AIM OF THE TASK:
Return the run of lines below that opens with the line containing "Task: Select the IP Address radio button" and closes with the line containing "has height=1024, width=1176.", keeping each one exact.

STORED DATA below:

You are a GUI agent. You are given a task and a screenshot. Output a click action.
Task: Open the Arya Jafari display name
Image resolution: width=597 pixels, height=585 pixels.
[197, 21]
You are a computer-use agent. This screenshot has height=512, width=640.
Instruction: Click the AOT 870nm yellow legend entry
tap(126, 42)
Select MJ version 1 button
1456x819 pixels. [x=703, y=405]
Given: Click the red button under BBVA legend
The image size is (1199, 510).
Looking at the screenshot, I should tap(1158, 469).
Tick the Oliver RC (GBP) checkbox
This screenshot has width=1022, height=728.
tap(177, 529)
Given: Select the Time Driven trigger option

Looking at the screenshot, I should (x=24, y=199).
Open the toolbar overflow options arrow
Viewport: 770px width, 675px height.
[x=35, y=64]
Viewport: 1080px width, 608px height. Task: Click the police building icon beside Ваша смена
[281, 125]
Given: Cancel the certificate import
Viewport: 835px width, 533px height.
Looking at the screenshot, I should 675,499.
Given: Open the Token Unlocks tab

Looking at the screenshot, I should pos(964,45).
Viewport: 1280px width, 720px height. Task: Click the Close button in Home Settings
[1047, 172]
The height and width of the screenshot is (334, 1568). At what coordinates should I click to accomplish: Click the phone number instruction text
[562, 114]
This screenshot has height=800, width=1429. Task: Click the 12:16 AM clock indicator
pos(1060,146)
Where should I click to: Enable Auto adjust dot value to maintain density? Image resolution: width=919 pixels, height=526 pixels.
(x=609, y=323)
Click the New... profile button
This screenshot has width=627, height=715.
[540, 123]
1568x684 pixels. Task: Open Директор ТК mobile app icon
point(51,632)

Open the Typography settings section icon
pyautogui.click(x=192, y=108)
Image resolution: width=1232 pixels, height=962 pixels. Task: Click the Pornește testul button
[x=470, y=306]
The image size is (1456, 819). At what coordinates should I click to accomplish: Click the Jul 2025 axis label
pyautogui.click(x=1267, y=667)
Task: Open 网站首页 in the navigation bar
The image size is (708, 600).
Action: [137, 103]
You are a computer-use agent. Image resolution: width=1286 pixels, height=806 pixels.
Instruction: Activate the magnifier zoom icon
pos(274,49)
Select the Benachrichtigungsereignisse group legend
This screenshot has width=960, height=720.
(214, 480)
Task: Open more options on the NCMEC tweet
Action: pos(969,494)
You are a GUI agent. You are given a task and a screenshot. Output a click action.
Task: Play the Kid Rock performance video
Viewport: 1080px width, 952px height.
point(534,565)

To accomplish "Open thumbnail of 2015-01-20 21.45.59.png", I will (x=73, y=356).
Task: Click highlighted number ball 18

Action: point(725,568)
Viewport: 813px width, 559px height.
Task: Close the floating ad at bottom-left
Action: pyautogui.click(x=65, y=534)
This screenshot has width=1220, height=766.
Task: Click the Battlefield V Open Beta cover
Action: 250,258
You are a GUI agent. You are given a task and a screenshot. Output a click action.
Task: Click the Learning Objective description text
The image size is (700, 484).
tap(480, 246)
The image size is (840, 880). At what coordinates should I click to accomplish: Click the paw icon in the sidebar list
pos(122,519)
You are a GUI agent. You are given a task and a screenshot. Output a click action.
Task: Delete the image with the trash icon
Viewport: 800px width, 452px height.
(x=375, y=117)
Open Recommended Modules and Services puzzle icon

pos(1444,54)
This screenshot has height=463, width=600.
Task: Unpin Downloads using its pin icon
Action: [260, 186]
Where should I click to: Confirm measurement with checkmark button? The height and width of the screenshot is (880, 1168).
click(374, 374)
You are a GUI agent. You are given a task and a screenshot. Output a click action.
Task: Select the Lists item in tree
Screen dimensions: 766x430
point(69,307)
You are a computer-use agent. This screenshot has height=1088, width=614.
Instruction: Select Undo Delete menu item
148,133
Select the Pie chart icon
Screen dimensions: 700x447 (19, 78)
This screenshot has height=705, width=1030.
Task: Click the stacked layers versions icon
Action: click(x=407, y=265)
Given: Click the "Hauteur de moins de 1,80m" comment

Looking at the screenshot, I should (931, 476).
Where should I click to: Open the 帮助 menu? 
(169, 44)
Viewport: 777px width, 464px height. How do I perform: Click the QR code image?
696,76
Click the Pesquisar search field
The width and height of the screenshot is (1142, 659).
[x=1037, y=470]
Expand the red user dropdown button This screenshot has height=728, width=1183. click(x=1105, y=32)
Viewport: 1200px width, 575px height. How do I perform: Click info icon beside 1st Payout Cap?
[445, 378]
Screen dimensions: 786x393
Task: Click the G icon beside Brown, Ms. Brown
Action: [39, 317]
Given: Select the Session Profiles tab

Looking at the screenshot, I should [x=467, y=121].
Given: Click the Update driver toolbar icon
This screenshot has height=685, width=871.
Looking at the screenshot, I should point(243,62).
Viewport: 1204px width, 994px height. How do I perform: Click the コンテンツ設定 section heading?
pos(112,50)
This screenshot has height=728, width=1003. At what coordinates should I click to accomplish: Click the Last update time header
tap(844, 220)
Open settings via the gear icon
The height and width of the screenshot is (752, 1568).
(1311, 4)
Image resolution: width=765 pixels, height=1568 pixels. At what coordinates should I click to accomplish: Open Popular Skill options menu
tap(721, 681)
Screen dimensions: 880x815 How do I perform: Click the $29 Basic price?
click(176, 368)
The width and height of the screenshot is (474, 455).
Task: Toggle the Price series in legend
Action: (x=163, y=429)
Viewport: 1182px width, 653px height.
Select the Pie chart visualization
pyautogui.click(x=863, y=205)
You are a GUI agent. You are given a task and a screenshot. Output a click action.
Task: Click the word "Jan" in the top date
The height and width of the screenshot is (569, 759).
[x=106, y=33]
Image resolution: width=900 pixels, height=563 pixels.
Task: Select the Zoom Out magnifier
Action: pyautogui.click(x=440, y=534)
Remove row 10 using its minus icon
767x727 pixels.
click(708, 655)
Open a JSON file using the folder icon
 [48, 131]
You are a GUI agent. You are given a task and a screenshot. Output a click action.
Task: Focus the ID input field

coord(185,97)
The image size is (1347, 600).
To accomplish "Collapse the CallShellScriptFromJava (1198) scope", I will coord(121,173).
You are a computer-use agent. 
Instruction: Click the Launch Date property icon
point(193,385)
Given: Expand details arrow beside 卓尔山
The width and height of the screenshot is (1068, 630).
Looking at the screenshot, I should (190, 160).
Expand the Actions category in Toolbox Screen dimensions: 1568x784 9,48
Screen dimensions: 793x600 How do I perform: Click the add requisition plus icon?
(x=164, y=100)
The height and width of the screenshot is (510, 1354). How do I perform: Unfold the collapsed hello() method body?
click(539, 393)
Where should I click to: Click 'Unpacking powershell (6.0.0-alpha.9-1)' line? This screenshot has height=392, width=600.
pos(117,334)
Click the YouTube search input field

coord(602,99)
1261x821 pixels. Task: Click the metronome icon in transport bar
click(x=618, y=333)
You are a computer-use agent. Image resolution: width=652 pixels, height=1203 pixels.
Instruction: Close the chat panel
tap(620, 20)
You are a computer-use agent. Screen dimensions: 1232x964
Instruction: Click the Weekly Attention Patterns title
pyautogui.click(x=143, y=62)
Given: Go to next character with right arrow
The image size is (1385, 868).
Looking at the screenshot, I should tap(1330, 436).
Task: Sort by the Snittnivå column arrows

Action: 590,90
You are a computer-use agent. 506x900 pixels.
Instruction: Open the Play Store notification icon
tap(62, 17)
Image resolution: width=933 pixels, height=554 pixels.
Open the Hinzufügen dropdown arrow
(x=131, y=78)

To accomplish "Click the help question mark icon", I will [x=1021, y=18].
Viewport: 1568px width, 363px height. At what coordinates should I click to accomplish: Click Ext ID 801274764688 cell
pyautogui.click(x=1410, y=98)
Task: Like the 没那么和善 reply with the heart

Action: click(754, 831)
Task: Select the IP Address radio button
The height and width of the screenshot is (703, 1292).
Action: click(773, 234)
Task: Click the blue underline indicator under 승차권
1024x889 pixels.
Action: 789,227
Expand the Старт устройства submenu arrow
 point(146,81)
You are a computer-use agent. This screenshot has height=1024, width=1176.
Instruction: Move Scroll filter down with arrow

End of STORED DATA.

RESULT FOR THIS EXERCISE:
Task: Select the IP Address radio button
The height and width of the screenshot is (703, 1292).
Action: click(773, 234)
Task: Click the blue underline indicator under 승차권
1024x889 pixels.
Action: 789,227
Expand the Старт устройства submenu arrow
 point(146,81)
You are a computer-use agent. This screenshot has height=1024, width=1176.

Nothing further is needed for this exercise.